Um, this change is going to be so fundamental that plans that are being made now will be abandoned.
Okay, so plans they've got in place for their next war to kill us all off, all of this kind of shit.
Once we get this next do attack, um, you know, all bets are off, everything's exposed.
You're going to get a lot, a lot more people, like a serious lot more people that are going to just be wailing and letting out all the information about the Khazarians will wake up even more.
And then, as I say, within the world of plots and this kind of thing, you all always ultimately come down to some guy.
And will he do it or won't he do it?
And will he report that he's done it and not do it?
You just never know.
Or will he report that he's done it and he tries to do it, but he doesn't succeed.
A lot of failures mostly individually at that level.
War is failure, right?
You're just trying to stay stay alive, make it from one day to the next that you can get out of it.
Um, anyway, so uh, as I'm saying, I'm not particularly worried about the these computer models and the AI and all of that shit, right?
I work with it, it's easy to fuck these things up.
Uh, any number of creative things you could do to, like I say, like sugar, you know, sugar in balloons, right?
That was a favorite thing of the Italian resistance.
They um would have all these balloons with sugar.
There was something else they put in them too.
Maybe it was maybe they were just pressurized.
I don't know.
Um, uh, they would have bags, you know, like little thin paper bags of sugar, uh, and and they would just come along and walk along, and you could just put it on a um you know, just set it on a bumper of a car when the car started up.
It would pull it up into the to the air intake, and the bag would rupture at some point, and then there's sugar everywhere, it gets into the air intake, and the engine's fucked up.
So, all different kinds of stuff can be done.
And, you know, AI does not know if the fuel supply is secure for its generators that keep the electricity going, that keeps the AI going.
And AI has no sense of itself, it doesn't think, you know, it may have a part of its instruction that says worry about the electrical system, but to what extent, how much to worry, where the fuel is coming from, yada, yada, yada, yada.
So, the world as envisioned by the Khazarians, where they're going to use AI to control us all, ain't really going to happen.

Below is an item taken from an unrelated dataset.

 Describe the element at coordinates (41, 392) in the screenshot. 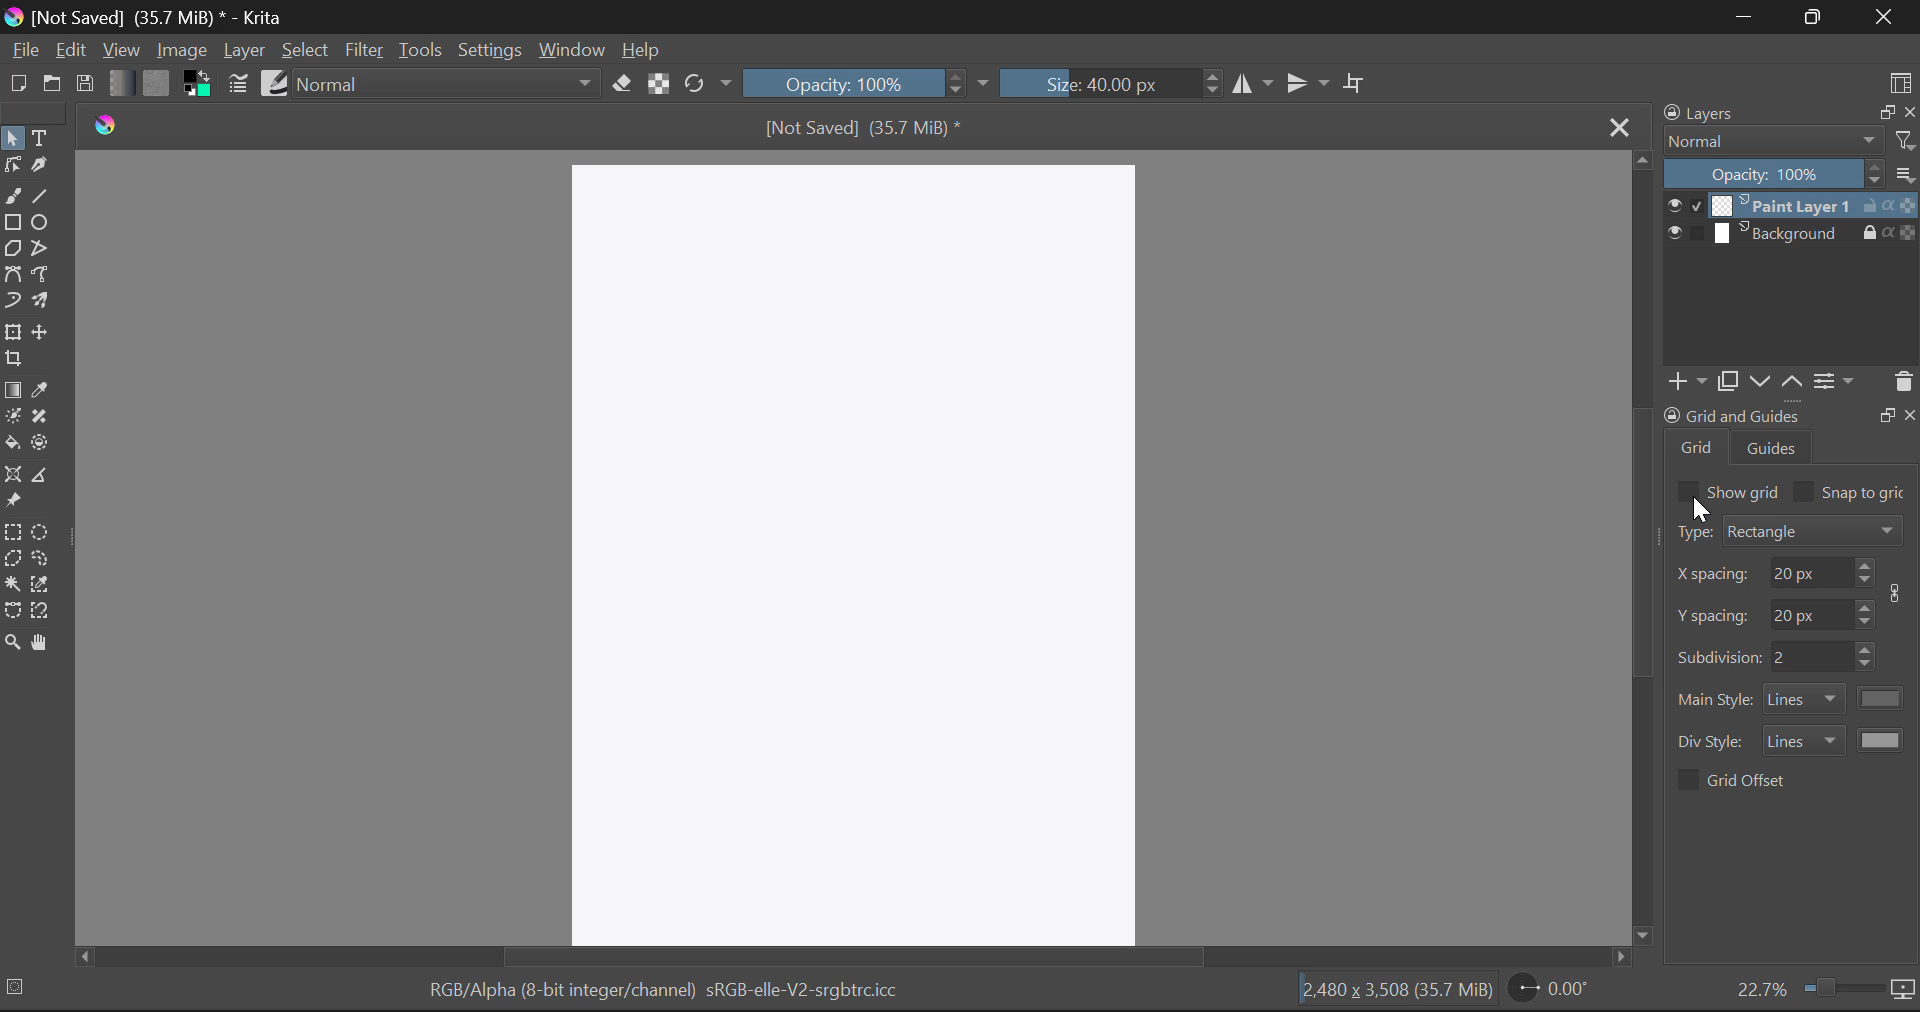

I see `Eyedropper` at that location.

I actually think it's going to break down seriously in China in relatively short order.
That China's in some deep, deep, deep problems, as we're seeing by the purges that are going on, the consolidation.
CCP has reached the end of its lifespan, and China is about to go up into a huge upheaval as a result of this.

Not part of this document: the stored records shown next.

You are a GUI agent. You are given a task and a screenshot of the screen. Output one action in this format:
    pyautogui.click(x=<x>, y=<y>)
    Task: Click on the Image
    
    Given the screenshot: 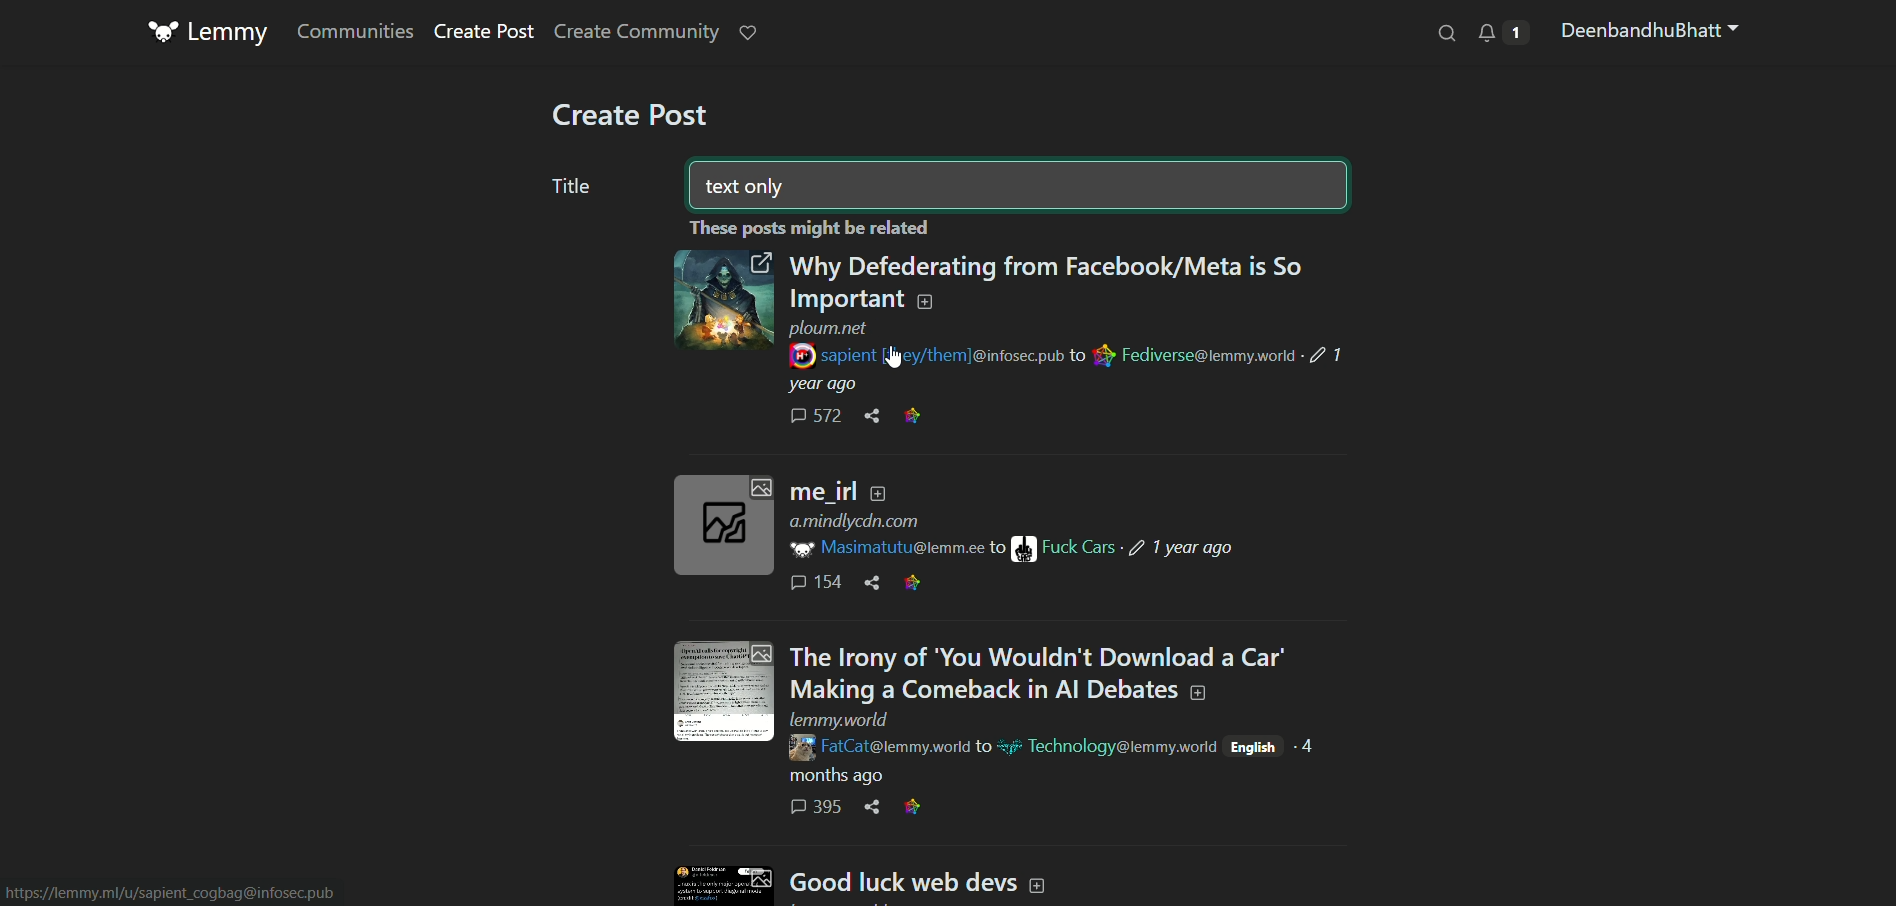 What is the action you would take?
    pyautogui.click(x=1023, y=549)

You can't oppress people at that level forever.
The very first opportunity that when things break, they will, you know, slowly, but they will take advantage of it.
Okay, guys, I got to go and do chores and stuff here.
As I'm saying, don't worry about AI.
We've got a lot of other things to worry about.
They are going to do some kind of an attack on us, at least according to all the remote viewing and all the psychics and all that kind of shit.
We'll see how it works out.
I don't think these guys are particularly intelligent, so they're not really paying attention enough to know that they're being outed everywhere, and that outing is going to cause their undoing.